WORK ITEM:
Reproduce every line of the data below verbatim, from first to last.

SUPPLIED DATA:
↓

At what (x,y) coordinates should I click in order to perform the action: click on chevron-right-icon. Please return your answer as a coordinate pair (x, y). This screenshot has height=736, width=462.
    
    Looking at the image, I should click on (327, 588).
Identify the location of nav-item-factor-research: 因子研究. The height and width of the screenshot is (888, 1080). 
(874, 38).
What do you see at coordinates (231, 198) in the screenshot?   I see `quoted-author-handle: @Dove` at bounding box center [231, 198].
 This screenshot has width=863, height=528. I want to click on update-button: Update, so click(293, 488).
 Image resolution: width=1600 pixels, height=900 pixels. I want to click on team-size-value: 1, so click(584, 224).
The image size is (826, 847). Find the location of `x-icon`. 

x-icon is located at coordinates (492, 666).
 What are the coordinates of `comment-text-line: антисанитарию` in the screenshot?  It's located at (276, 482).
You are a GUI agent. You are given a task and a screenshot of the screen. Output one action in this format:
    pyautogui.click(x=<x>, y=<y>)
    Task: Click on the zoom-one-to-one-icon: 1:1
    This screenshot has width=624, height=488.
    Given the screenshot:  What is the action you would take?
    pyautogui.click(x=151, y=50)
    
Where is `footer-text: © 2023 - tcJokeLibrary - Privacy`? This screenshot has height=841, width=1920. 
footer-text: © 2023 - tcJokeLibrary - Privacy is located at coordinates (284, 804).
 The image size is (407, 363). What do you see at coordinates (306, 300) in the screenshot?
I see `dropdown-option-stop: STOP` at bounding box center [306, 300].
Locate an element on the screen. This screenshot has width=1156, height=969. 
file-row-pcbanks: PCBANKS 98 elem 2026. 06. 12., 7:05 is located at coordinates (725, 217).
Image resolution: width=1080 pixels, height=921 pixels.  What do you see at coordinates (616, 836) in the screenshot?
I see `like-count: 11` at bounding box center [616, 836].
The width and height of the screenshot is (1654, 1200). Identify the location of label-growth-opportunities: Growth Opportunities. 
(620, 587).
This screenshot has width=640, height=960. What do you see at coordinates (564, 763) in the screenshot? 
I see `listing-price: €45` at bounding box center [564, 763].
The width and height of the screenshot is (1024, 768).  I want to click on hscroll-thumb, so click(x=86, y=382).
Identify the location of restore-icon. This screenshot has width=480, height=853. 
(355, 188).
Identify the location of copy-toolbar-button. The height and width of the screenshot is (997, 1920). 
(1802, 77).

↑

ANSWER SECTION:
At what (x,y) coordinates should I click in order to perform the action: click on chevron-right-icon. Please return your answer as a coordinate pair (x, y). This screenshot has height=736, width=462.
    
    Looking at the image, I should click on (327, 588).
Identify the location of nav-item-factor-research: 因子研究. The height and width of the screenshot is (888, 1080). 
(874, 38).
What do you see at coordinates (231, 198) in the screenshot?   I see `quoted-author-handle: @Dove` at bounding box center [231, 198].
 This screenshot has width=863, height=528. I want to click on update-button: Update, so click(293, 488).
 Image resolution: width=1600 pixels, height=900 pixels. I want to click on team-size-value: 1, so click(584, 224).
The image size is (826, 847). Find the location of `x-icon`. 

x-icon is located at coordinates (492, 666).
 What are the coordinates of `comment-text-line: антисанитарию` in the screenshot?  It's located at (276, 482).
You are a GUI agent. You are given a task and a screenshot of the screen. Output one action in this format:
    pyautogui.click(x=<x>, y=<y>)
    Task: Click on the zoom-one-to-one-icon: 1:1
    This screenshot has width=624, height=488.
    Given the screenshot:  What is the action you would take?
    pyautogui.click(x=151, y=50)
    
Where is `footer-text: © 2023 - tcJokeLibrary - Privacy`? This screenshot has height=841, width=1920. 
footer-text: © 2023 - tcJokeLibrary - Privacy is located at coordinates (284, 804).
 The image size is (407, 363). What do you see at coordinates (306, 300) in the screenshot?
I see `dropdown-option-stop: STOP` at bounding box center [306, 300].
Locate an element on the screen. This screenshot has width=1156, height=969. 
file-row-pcbanks: PCBANKS 98 elem 2026. 06. 12., 7:05 is located at coordinates (725, 217).
Image resolution: width=1080 pixels, height=921 pixels.  What do you see at coordinates (616, 836) in the screenshot?
I see `like-count: 11` at bounding box center [616, 836].
The width and height of the screenshot is (1654, 1200). Identify the location of label-growth-opportunities: Growth Opportunities. 
(620, 587).
This screenshot has width=640, height=960. What do you see at coordinates (564, 763) in the screenshot? 
I see `listing-price: €45` at bounding box center [564, 763].
The width and height of the screenshot is (1024, 768).  I want to click on hscroll-thumb, so click(x=86, y=382).
Identify the location of restore-icon. This screenshot has width=480, height=853. 
(355, 188).
Identify the location of copy-toolbar-button. The height and width of the screenshot is (997, 1920). 
(1802, 77).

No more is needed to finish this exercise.